Discussion and conclusions

Our patient represents one of the rare cases in which prompt diagnosis of PCL and initiation of appropriate treatment can lead to excellent clinical outcomes, despite the initial severe presentation.

PCLs are rare clinical entities which usually manifest after the fifth decade of life [6]. They are aggressive tumors, which are rapidly fatal, if left untreated [7]. For this reason, they must be timely differentiated from other, significantly more common cardiac tumors, such as myxomas and angiosarcomas. PCLs typically present in immunocompromised and HIV-positive patients, as well as in patients having undergone heart transplantation or receiving immunosuppressive medications [8]. However, approximately 25 cases of PCL in immunocompetent patients have also been described [9].

Macroscopically, PCL have been characterized as lymphomas only involving the heart and pericardium [8]. Histologically, most cases are DLBCL, although cases of anaplastic, plasmablastic and T-cell lymphomas have also been reported. Few data on cytogenetic alterations associated with PCL exist [8]; reports of bcl-2 expression, translocation (14;18) and an increased bcl-6 have been made [8].

PCLs typically present with dyspnea, arrhythmia or pericardial effusion [6]. The rarest presentation of all (approximately in 5%) is with symptoms and signs of superior vena cava syndrome [6], as in the case of our patient. Multi-modality imaging, including chest radiograph, echocardiography, CT, MRI and FDG PET/CT may be used for initial diagnosis and staging [10, 11]. However, limitations in imaging still exist [12], rendering endomyocardial biopsy a necessity for diagnosis.

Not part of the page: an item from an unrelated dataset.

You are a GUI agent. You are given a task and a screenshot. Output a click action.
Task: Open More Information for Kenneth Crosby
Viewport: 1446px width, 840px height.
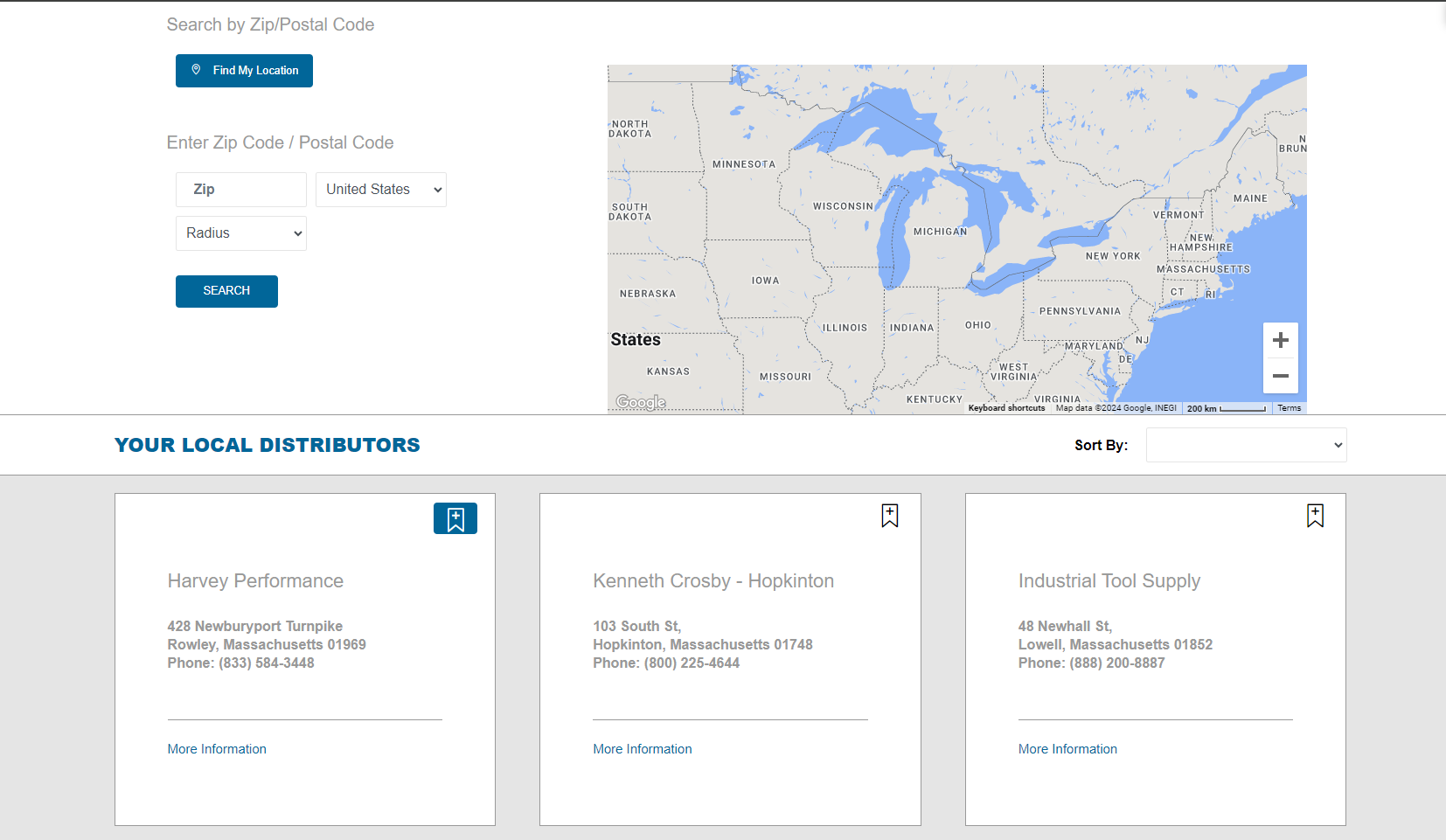click(x=643, y=749)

Prognosis of patients with PCL is poor. Median survival after treatment is approximately 7 months [8]. Surgical resection of PCL is implemented only as bail-out strategy (and is associated with worse prognosis) or when less invasive procedures are insufficient to provide diagnosis [13, 14]. However, early surgery becomes first line treatment in cases when the tumor results in hemodynamical compromise, especially in tumors resistant to chemotherapy, as recently described [15]. In general, chemotherapy with CHOP (cyclophosphamide, doxorubicin, vincristine and prednisone) has been used in the majority of patients with reported PCL [6]. Patients are at risk of death early post chemotherapy due to massive pulmonary thromboembolism or tissue necrosis in cases with myocardial infiltration [8]. Decrease of the dose of cyclophosphamide and adriamycin in the initial course of chemotherapy may reduce the risk of death [8]. Substituting doxorubicin with etoposide has been accompanied with an increased risk of disease relapse, while the use of methotrexate, doxorubicin, cyclophosphamide, prednisone and bleomycin has been associated with a poor prognosis in T-cell PCL [8]. The addition of rituximab to CHOP has altered the natural history of DLBCL, as it has increased remissions and complete responses [4, 16]. The same applies for PCLs, which have shown significant improvement in prognosis following RCHOP introduction [8]. Radiotherapy use has also been reported in some patients, alone or adjuvant to chemotherapy [8].

Despite the rarity of PCLs, they should always be kept in mind in the differential diagnosis of cardiac tumors. Timely diagnosis of PCLs and chemotherapy with RCHOP, alone or in combination with radiotherapy, seems to provide the best results.